E codice MS. Bibliothecae Academiae Cantribrigiensis textum Arabicum primus editit, Latinè vertit, notsique illustravit J. D. Carlyle.Cambridge: printed by J. Archdeacon for the University, and sold at the shops of B. White and Sons, London, J. & J. Merrill, Cambridge; J. Fletcher, and J. Cooke, Oxford, 1792 Stock Code: 116745
NotesFirst edition of this noted history of Egypt from the Fatimid conquest to the mid-15th century. Ibn Taghribirdi (c.1410-1470) was the son of a Mamluk amir and himself a close companion of a son of Sultan Jaqmaq (r. 1438-53); his work is generally critical of the Shi'ite Fatimids and apologetic with regard to the Sunni Mamluks, though together with his predecessors al-Qalqashandi and al-Maqrizi he is considered one of the most important chroniclers of the Mamluk era.

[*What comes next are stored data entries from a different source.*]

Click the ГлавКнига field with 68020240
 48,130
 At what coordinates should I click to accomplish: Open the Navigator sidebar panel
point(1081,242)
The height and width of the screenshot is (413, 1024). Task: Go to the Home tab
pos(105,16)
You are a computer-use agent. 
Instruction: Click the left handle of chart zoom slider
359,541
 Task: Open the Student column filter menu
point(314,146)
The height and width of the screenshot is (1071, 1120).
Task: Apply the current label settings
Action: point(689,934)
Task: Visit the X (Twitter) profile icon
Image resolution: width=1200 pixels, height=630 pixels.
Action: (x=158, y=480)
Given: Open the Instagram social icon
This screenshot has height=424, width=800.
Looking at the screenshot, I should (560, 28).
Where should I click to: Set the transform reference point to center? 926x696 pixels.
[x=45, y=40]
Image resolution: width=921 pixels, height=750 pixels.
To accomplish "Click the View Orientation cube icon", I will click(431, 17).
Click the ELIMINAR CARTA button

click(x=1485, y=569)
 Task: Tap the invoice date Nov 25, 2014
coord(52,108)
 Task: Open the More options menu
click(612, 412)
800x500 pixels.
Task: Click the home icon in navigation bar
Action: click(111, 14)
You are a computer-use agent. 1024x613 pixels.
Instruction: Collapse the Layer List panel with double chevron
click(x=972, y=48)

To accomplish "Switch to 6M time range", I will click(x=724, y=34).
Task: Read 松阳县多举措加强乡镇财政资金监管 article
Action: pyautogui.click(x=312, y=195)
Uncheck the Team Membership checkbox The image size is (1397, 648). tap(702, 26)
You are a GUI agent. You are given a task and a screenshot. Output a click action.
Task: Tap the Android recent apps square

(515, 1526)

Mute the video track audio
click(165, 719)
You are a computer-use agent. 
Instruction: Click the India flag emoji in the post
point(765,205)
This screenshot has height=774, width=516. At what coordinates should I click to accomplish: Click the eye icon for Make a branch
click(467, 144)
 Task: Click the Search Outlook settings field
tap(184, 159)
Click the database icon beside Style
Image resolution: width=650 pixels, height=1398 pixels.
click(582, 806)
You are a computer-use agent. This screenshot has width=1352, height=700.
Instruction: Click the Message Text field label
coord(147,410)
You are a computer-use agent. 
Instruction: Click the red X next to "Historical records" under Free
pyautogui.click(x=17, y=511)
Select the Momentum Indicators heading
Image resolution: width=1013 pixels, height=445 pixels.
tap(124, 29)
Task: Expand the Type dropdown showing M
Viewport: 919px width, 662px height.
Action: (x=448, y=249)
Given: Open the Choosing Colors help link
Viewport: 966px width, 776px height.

Ibn Taghribirdi is best remembered for a multi-volume chronicle entitled al-Nujum al-Zahirah, printed between 1851 and 1862, but the present text, Mawrid al-Latafah ("Source of Sweetness") was his first to be published. The Arabic text is accompanied by a Latin translation and extensive notes by the Cambridge Arabist Joseph Dacre Carlyle (1758-1804), who, during his residence at Cambridge,"profited from the instructions of a native of Baghdad, who passed in Britain under the name David Zamio. As a result, Carlyle became so proficient in oriental languages that he was appointed professor of Arabic on the resignation of Dr Craven in 1795" (ODNB).
Quarto (222 x 176 mm). Rebound to style in half calf preserving the original early 19th century dark red morocco label, marbled sides, speckled edges, endleaves renewed.
A very good, wide-margined, complete with the errata leaf.